Monadnock Ledger-Transcript
Wednesday, February 14, 2018 6:5PM

The paintings that line the multi-purpose room in the Mason Elementary School are unfinished, and show the age of their student painters. They’re also easily recognizable as some of Mason’s most important landmarks – the school, the Mann House, Uncle Sam’s House, the church, the town pound, and Wolf’s Rock.

They’re sights that anyone even passingly familiar with Mason might be able to pick out. They make a fitting backdrop to the town’s upcoming 250th anniversary celebrations – which is exactly what they’re meant for, explained art teacher Michelle Jimeno.

“These towns were born before our country was,” said Jimeno. “There’s a lot of history here, and when you’re learning about this community, it becomes real. We’re living in it. People from our community did these things – they rallied to fight at Bunker Hill.”

Jimeno, though she lives in Brookline, has been teaching art at the elementary school for the last seven or eight years now, she said, and agreed to take on the project of leading the children in depicting some of the town’s most famous sites as an artist in residence, when the 250th Anniversary Committee approached her about the idea.
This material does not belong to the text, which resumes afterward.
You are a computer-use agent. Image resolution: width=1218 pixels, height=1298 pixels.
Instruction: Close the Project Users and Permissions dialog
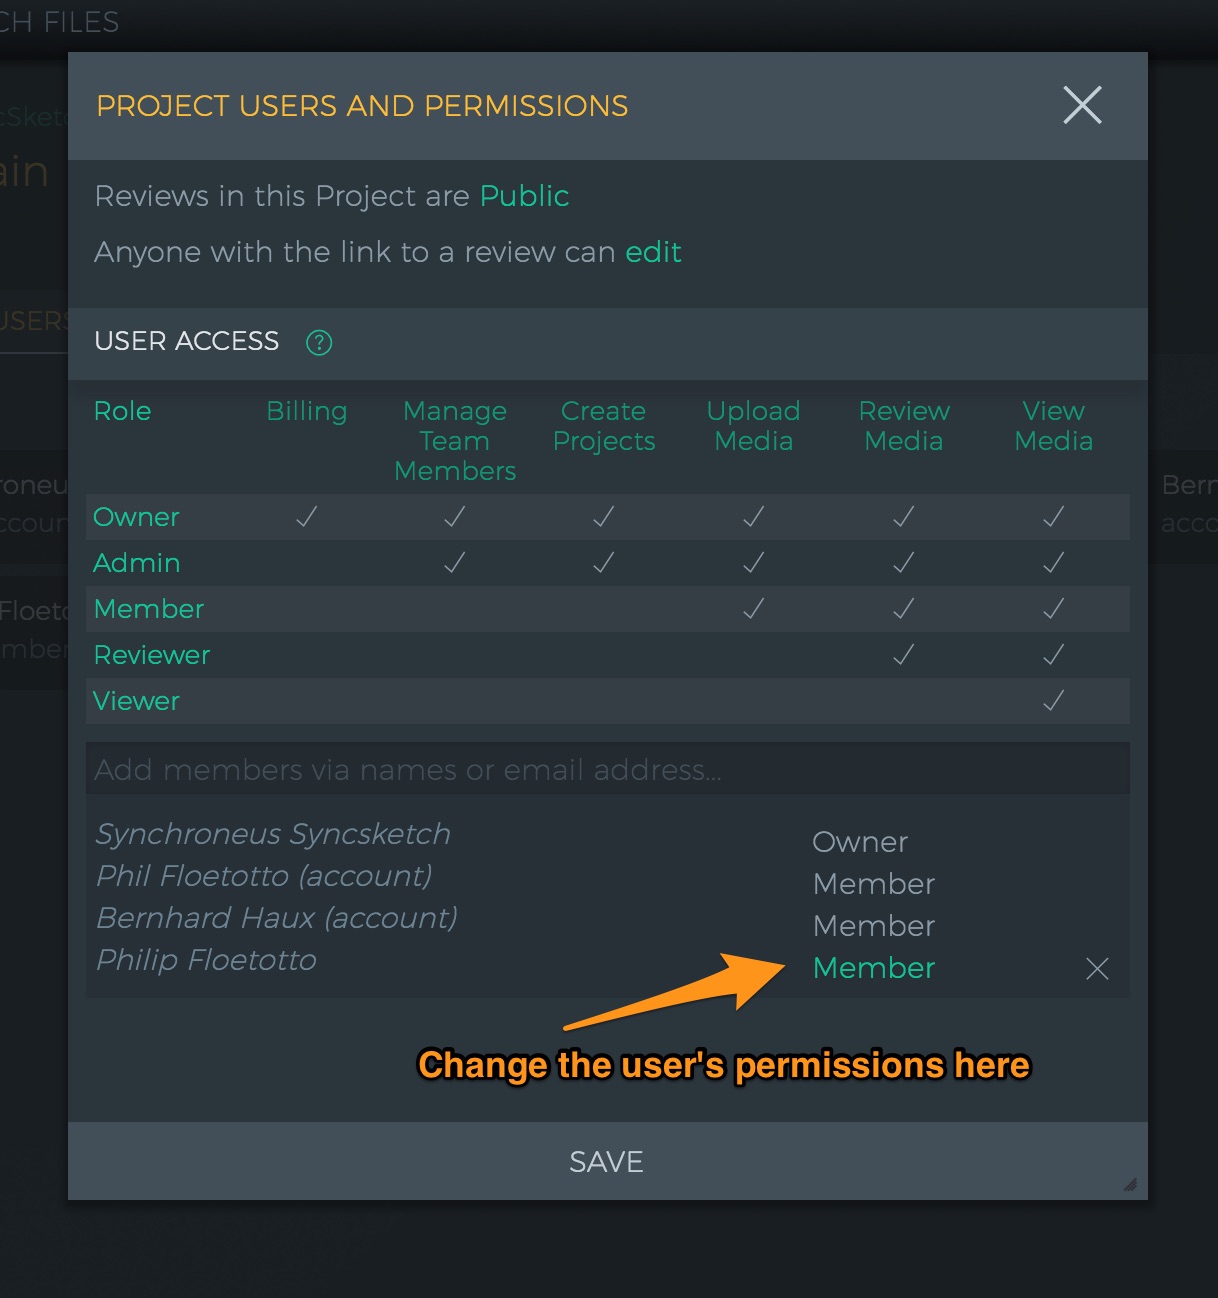[x=1082, y=105]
The project has been in the conceptual stages since the start of the year, when Jimeno went through the Mason history to pick six (one for each grade) historically significant scenes to paint. Then, the students were taught the context behind those stories before being taken out to the actual site to do some sketches.

Each finished image is a collaboration of each class’s sketches. The legend of Wolf Rock, for example, so-called because the Rev. Francis Worcester once had to scramble upon it to spend the night after being besieged by wolves, shows the famous story with several different styles of wolves, each drawn by a different child. Even the image of the minister himself is a collaboration – the legs from one child’s sketches, the bent body from another’s. 

“I love those small things that personalize it,” said Jimeno, who said the story was a universal favorite among students – particularly the versions of the story where Worcester drove off the wolves by making them sneeze with his tobacco snuff or sang them to sleep with hymns, both of which were more preferred versions than the (slightly more probable) one of him being rescued by neighbors. “These are the kinds of stories that show a little bit about how life was then, and let you connect.”

Each of the paintings are made up this way, having been transferred on the painting board by Jimeno after she scaled the original drawings with a photocopier. 

Each painting shows an artistic progression, with the older students showing a grasp of dimension, said Jimeno, but each seems to make clear how much influence these sites, some of which the children see every day, have had on their lives.

“They’ll say things like, ‘I go to church every Sunday, and the walkway goes like this,’” said Jimeno. “They know these places.”

The paintings will be finished at the end of the school year and will be available for viewing at the town’s 250th anniversary celebrations.